2 Generic Android names
Late last year some waggish and sharp-eyed tech fans launched an Android Phone Name Generator. Fire it up and it'll create imaginary phone titles from a list of existing kits, yielding the likes of the Motorola Hero Slide Prime One, LG Bionic Epic E V G1 and Samsung Devour Plus Plus Prime.
With characteristically mucho-macho staples such as the letter ‘X’ and Top Gear-speak like ‘Nitro’ ,’Devour’ and 'Epic' featuring heavily, the frightening thing is just how plausible all these composite names are. It’s as if Clarkson has been involved in naming each and every one of them.
3 Casio G’zOne Ravine
Casio’s tilt at the phone market always seemed fated to fail. Even so, this ridiculous name didn’t help one bit.
It’s the abuse of punctuation in a bid to make the name seem more attention-grabbing that really irks. It didn’t work for reality pop flops Hear’Say. And it did even less for the fortunes of G’zOne.
4 Sony Ericsson Satio
Was it pronounced with a hard ‘t’ like 'patio'? Or with a soft one like ratio'? No-one knew. Fewer cared.
5 Nokia N8
Nokia stuck with its old-fashioned naming convention of personality-free numbers and letters long after it had failed to make (business) sense.

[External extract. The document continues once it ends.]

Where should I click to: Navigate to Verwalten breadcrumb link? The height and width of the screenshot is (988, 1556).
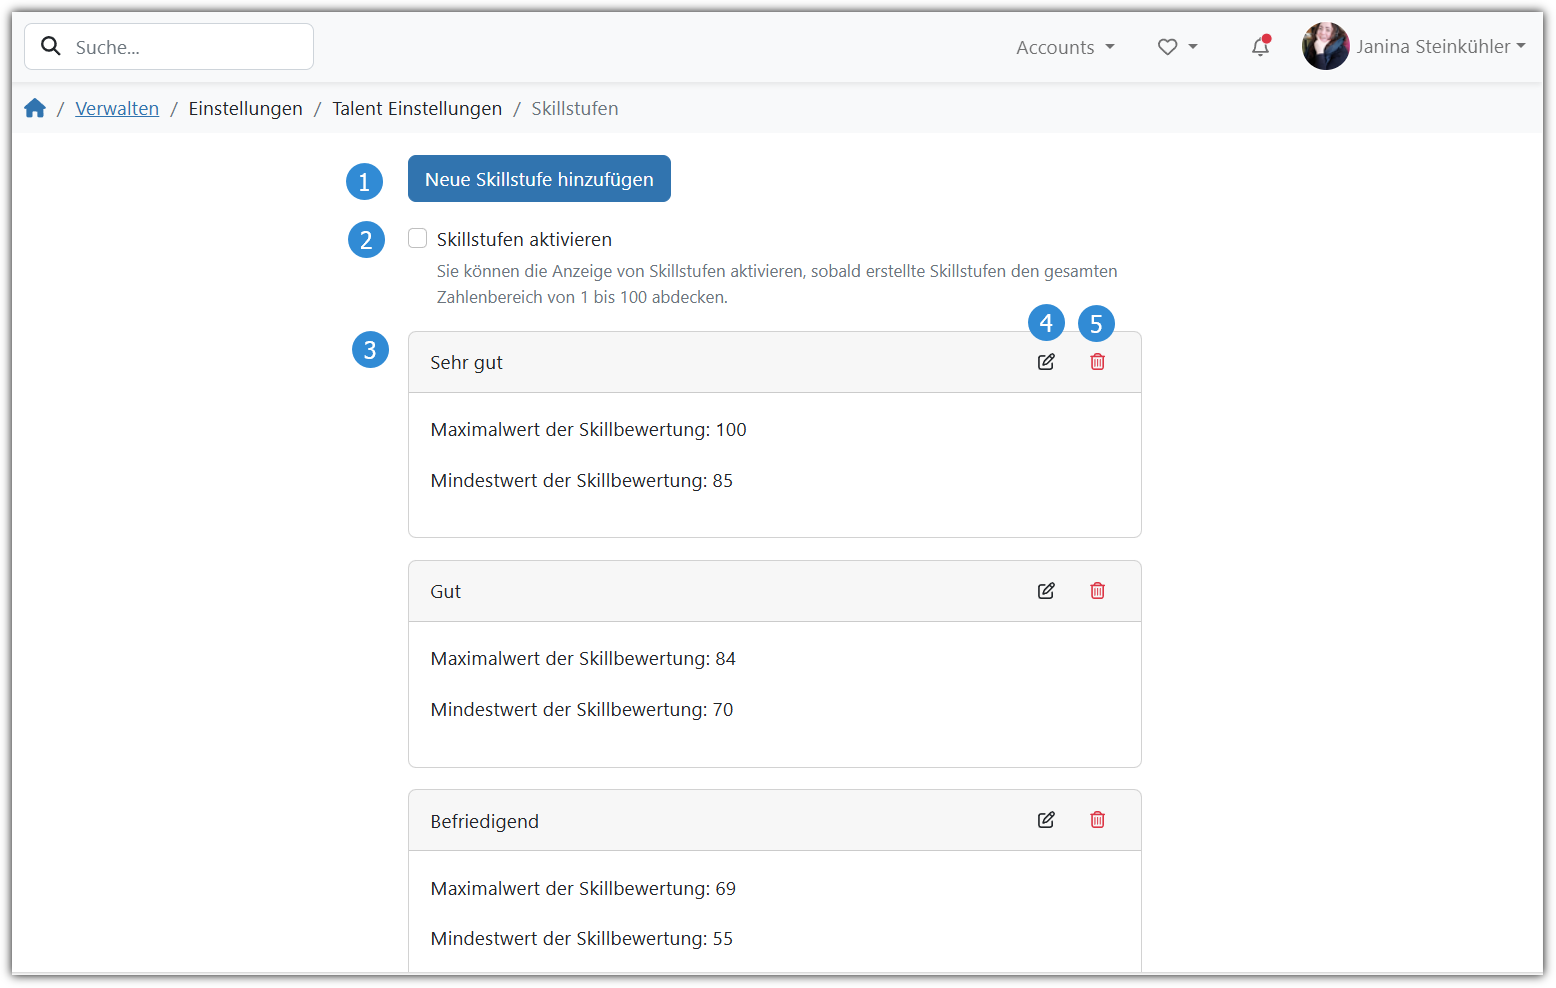click(117, 108)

Nowhere was this more evident than the N8. At a time when Nokia needed to convince everyone it was doing great, new things, it went with a none-more-traditional name that told all and sundry that in fact this was just another superannuated Symbian phone.
6 HTC ChaCha
HTC marketed the ChaCha and Salsa to young, social-networking fixated consumers. But rather than opting for a gender-neutral name that communicated that these were phones with an accent on fun, they went with a dance-y moniker that appeared to say that these were principally for girls. Way to slash your demographic in half!
7 Samsung :)
Remember when Prince changed his name to ‘Symbol’? Remember how ridiculous it made him seem? Samsung didn’t. And so chose an emoticon for this messaging focussed smartie. How do you Google it to buy it? Who knows. File under ‘Massive Fail’.
8 T-Mobile G1
The first-ever Android phone set tongues wagging when it racked up 1 million sales. But you have to wonder if it might have done even more had Google insisted it didn’t carry the network branding that in consumers’ minds is forever tied to cheap, low-end handsets.
9 HTC Flyer
The field of Android tablets is littered with flops. But none crashed and burned quite as badly as the very ground-bound Flyer. Available at a heavily discounted price within months of launch, it's an object lesson in the perils of choosing a brave name that later looks woefully hubristic.
10 LG Optimus 4X
It is a truth universally acknowledged that mainstream phone buyers don't care how many processors and how many cores they have. So quite why LG touted this kit's quad-core chipset so loudly remains a mystery to vex our generation's finest minds.